- Born: 9 August 1953 (age 72) London, England
- Occupations: Film and television actress
- Years active: 1960–1987
- Known for: Dr. Who and the Daleks (1965) Daleks' Invasion Earth 2150 A.D. (1966)

= Roberta Tovey =

English actress (born 1953)

Roberta Tovey (born 9 August 1953) is an English actress who has appeared in films and television programmes. One of her better-known roles was that of Susan, the granddaughter of Dr. Who, in the films Dr. Who and the Daleks (1965) and Daleks' Invasion Earth 2150 A.D. (1966), which starred Peter Cushing as Dr. Who. She also appeared in the films Never Let Go (1960), Touch of Death (1961), A High Wind in Jamaica (1965), Runaway Railway (1965), Operation Third Form (1966) and The Beast in the Cellar (1970), and the TV series Not in Front of the Children (1967–68), Going Straight (1978) and My Husband and I (1987).

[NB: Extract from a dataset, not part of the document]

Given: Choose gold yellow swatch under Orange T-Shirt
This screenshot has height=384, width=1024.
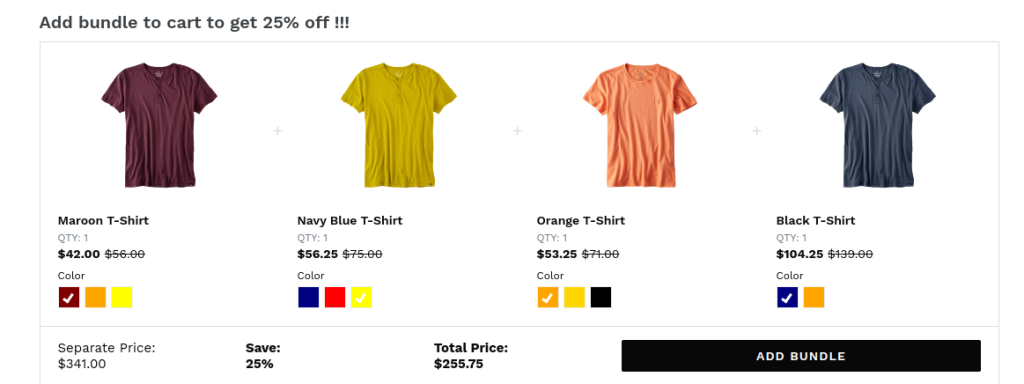Looking at the screenshot, I should (x=575, y=297).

She appeared on The Film Programme on BBC Radio 4 on 30 May 2013, with Bernard Cribbins, in which they looked back at their roles in the Dr. Who films of the 1960s. This was in commemoration of the 50th anniversary of the first episode of Doctor Who.

She is the daughter of the actor George Tovey. George Tovey also has a Doctor Who connection, having appeared in Part Two of Pyramids of Mars in 1975.

She has appeared at some Doctor Who conventions around the UK, recalling her time on the 1960s Dalek movies.